▶ [Набор заданий]
(a) Замените в тексте об Эстонии «вторник» на «понедельник» и перепишите фрагмент от слов «Эстонский исход. В» до слов «провозглашена независимость страны.» включительно.
(b) Напишите продолжение текста об Эстонии, начиная сразу после его последнего предложения.

▶ [Текст для чтения]
Эстонский исход. В минувший вторник бывшая республика СССР отметила День независимости

24 февраля 1918 года считается датой образования Эстонской республики: в этот день Комитетом спасения была провозглашена независимость страны. 

В 1940 году Эстония перешла под контроль Советского Союза в результате подписания германо-советского пакта о ненападении. Официально независимость, восстанавливающая довоенный – до 1940 года – статус государства, была провозглашена 20 августа 1991 года, в то время, когда в Москве была предпринята попытка государственного переворота. На «параде суверенитетов» Эстония стала первой республикой, вышедшей из состава СССР. Последние части советских войск покинули страну 31 августа 1994 года.

▶ [Собранные данные]
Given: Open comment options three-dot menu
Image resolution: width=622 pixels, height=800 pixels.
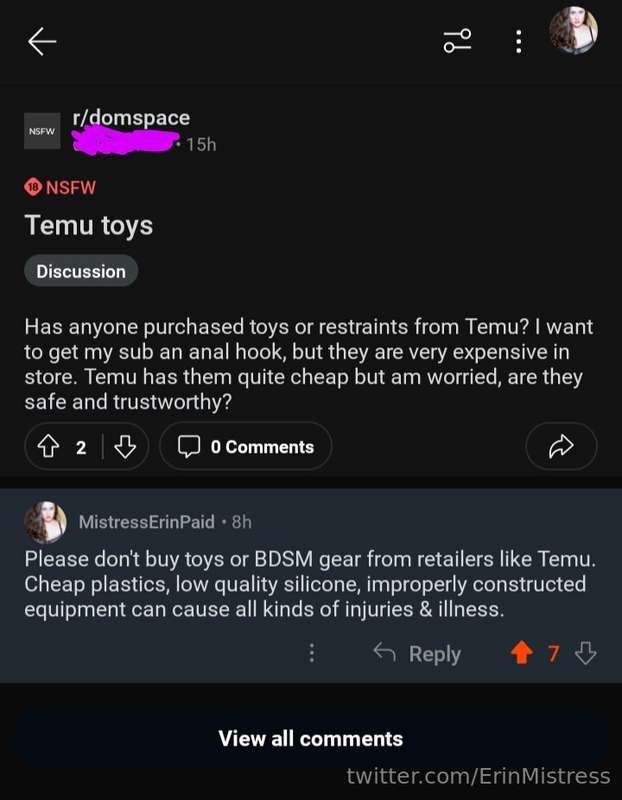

▶ [Ответы по заданиям]
(a)
Эстонский исход. В минувший понедельник бывшая республика СССР отметила День независимости

24 февраля 1918 года считается датой образования Эстонской республики: в этот день Комитетом спасения была провозглашена независимость страны.

(b)
Дыра в дыре
После присоединения прибалтийских республик к СССР в ходе депортации только в 1941 году из Эстонии было выселено около десяти тысяч человек. Многие из них – в таежную глушь. Западная Сибирь – многонациональный регион. Уже несколько веков там живут, взаимно обогащая свои культуры, татары и русские, немцы и поляки, белорусы и украинцы. А из аборигенов – селькупы и чулымцы. По данным переписи 1959 года, в одной только Томской области проживало около двух тысяч эстонцев. Автор этих строк в ту пору под стол пешком ходил. Поэтому едва помнит Кожевниковский район, который называли большой дырой в медвежьем углу сибирской тайги. Внутри этой дыры есть населенный пункт, который «еще дырее». Это село Базой, окруженное огромным кедровником, который и ныне называют ботаническим памятником Томской области. Именно сюда сослали семью моего деда Вольдемара Эрика, который до советской власти в Пярну был владельцем магазина велосипедов и еще выполнял какие-то посреднические функции по организации продаж в Россию швейных машинок «Зингер». Его два брата своевременно эмигрировали, и теперь их потомки благополучно живут в Стокгольме. А вот моему дяде пришлось разделить судьбу деда. Как вы полагаете, чем мог в таежной глуши заняться эстонский ссыльный по профессии «настройщик органа»?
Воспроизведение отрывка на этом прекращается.